## Work instructions
[1] Decide whether each statement agrees with the comment about the Vision API project below. Answer yes or no, and quote the deciding words: (a) The writer has built a prompt cost estimator. (b) The writer pays for ChatGPT Plus. (c) Before this project, the writer had experience configuring keyboard shortcuts.
[2] In the comment about the Vision API project below, what keyboard shortcut does the Photoshop example give for merging all layers?

## Study text
****************

I think a prompt cost estimator might be a nifty thing to add to the UI.
Right now there's also a daily API limit on the Vision API too that kicks in before it gets really bad, 100+ requests depending on what your max spend limit is.
I have a hard time saying how much this particular application cost to run, because I use the Voice+Vision APIs for so many different projects on a near daily basis and haven't implemented a prompt cost estimator.
But I also pay for ChatGPT Plus, and it's sooo worth it to me.
If you'd like to skip Plus and use something else, I don't think my project is the right one. I'd STRONGLY suggest you check out TypingMind, the best wrapper I've found: https://www.typingmind.com/
I personally have no experience with configuring or triggering keyboard shortcuts beyond what I learned and implemented in this project. But with that said, I'm very confident that what you're describing is not only possible but fairly easy.
No, my thought process never really stretched outside of what I built. I had this particular idea, then sat down to build it. I had some idea of getting OpenAI to respond with keyboard shortcuts that the application could execute.
E.g. in Photoshop: "How do I merge all layers" --> "To merge all layers you can use the keyboard shortcut Shift + command + E"
If you can get that response in JSON, you could prompt the user if they want to take the suggested action. I don't see myself using it very often, so didn't think much further about it.

****************

(Stored data)
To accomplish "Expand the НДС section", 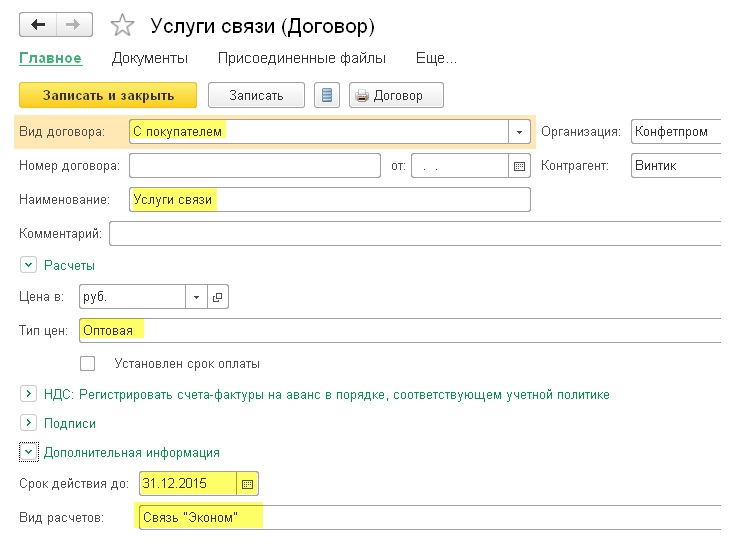I will [28, 394].
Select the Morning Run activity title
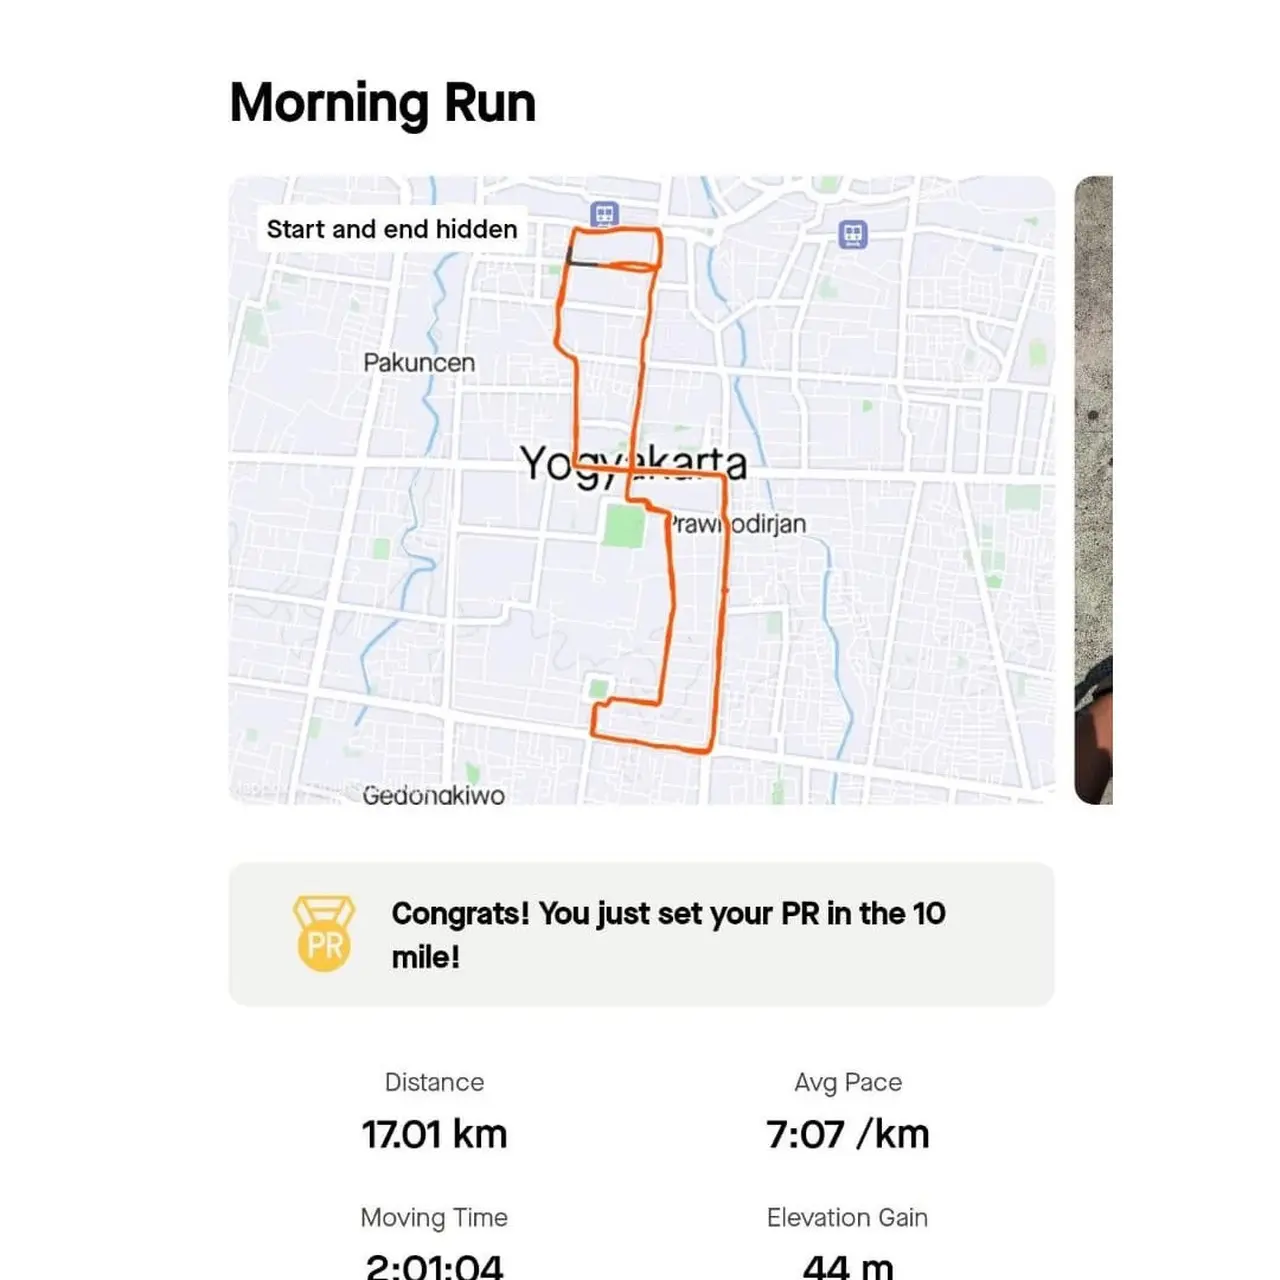The image size is (1280, 1280). pos(383,103)

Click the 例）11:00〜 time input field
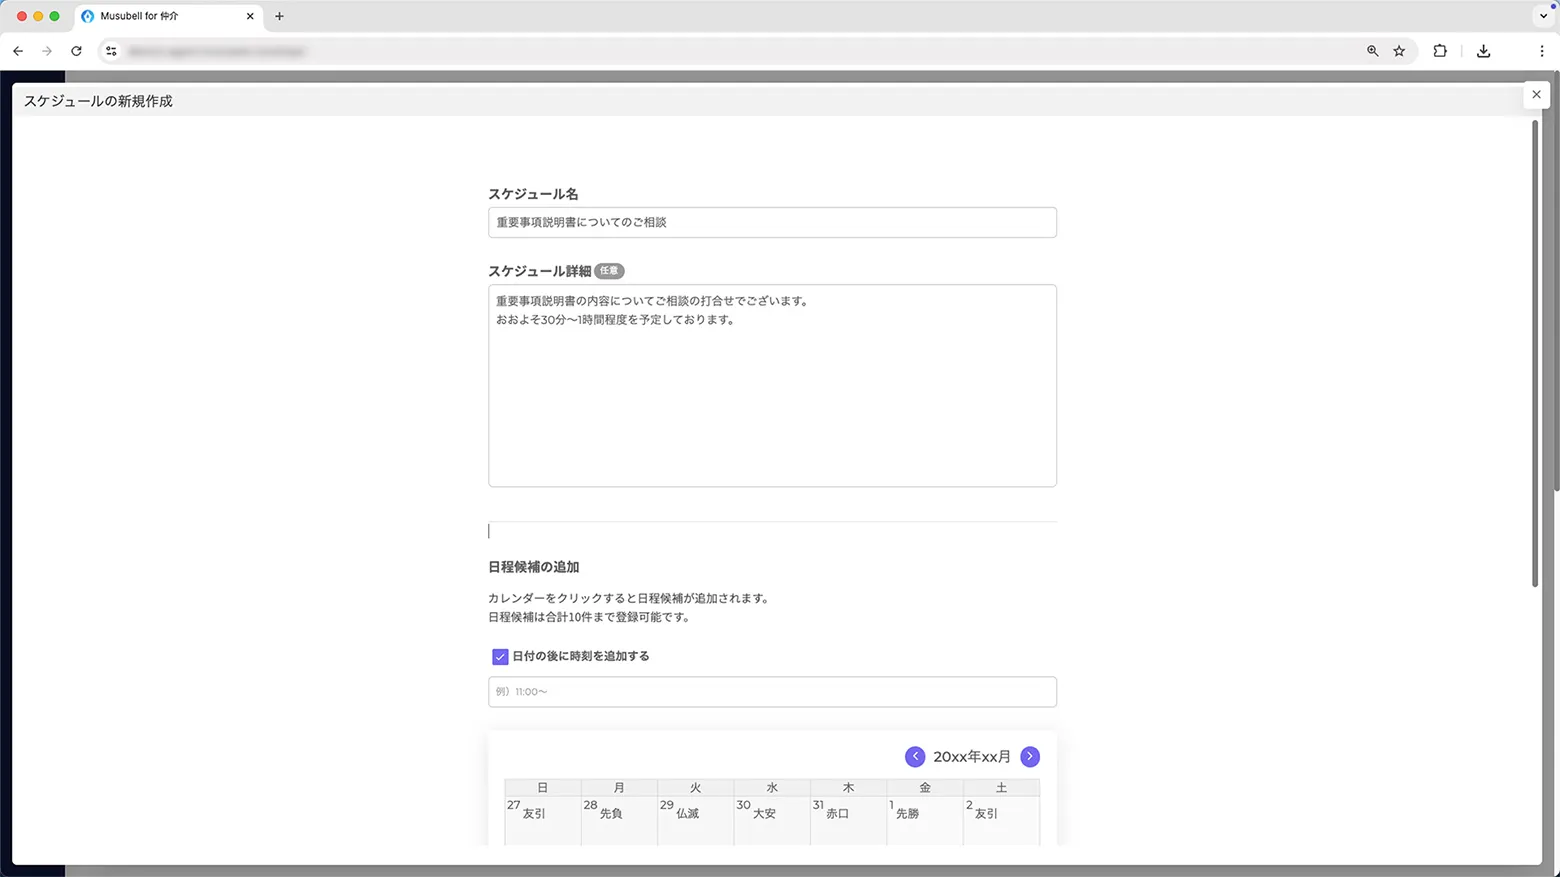772,691
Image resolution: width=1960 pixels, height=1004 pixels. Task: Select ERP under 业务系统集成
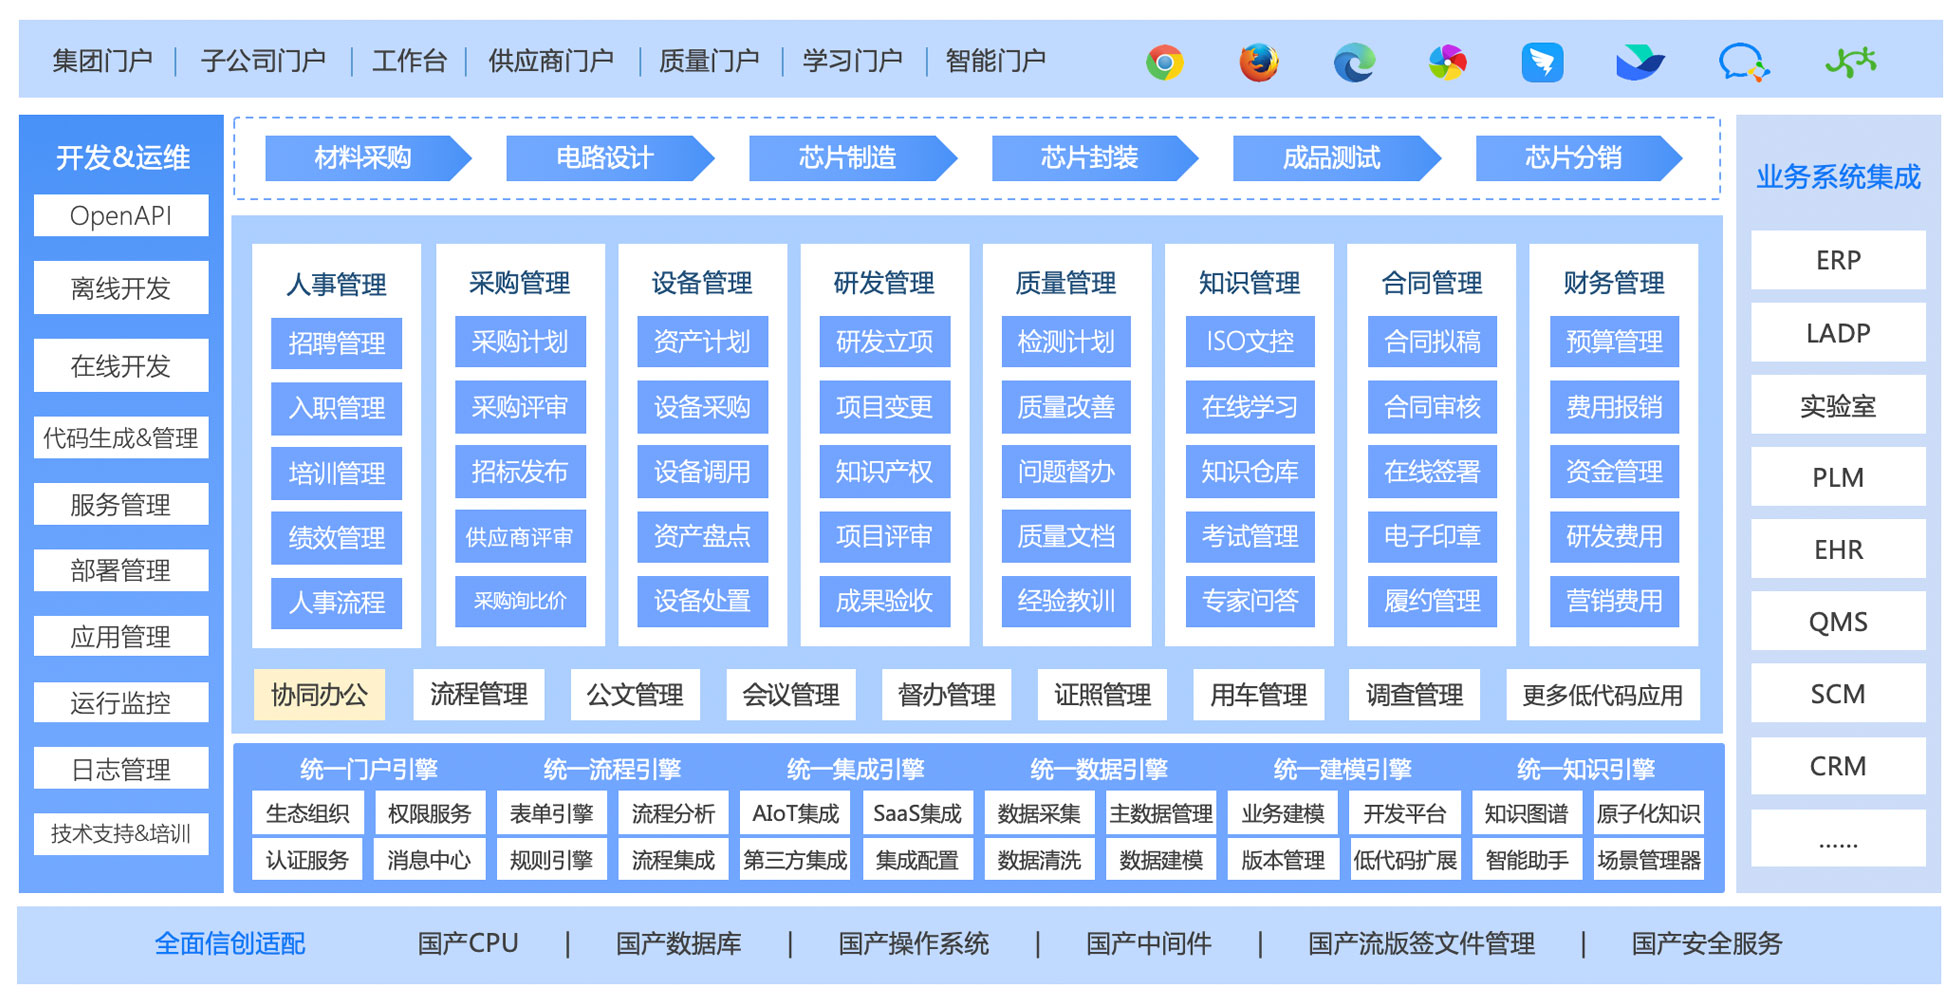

****************

## Task-by-task answers
[1]
(a) No: "haven't implemented a prompt cost estimator."
(b) Yes: "But I also pay for ChatGPT Plus"
(c) No: "I personally have no experience with configuring or triggering keyboard shortcuts beyond what I learned and implemented in this project."

[2] Shift + command + E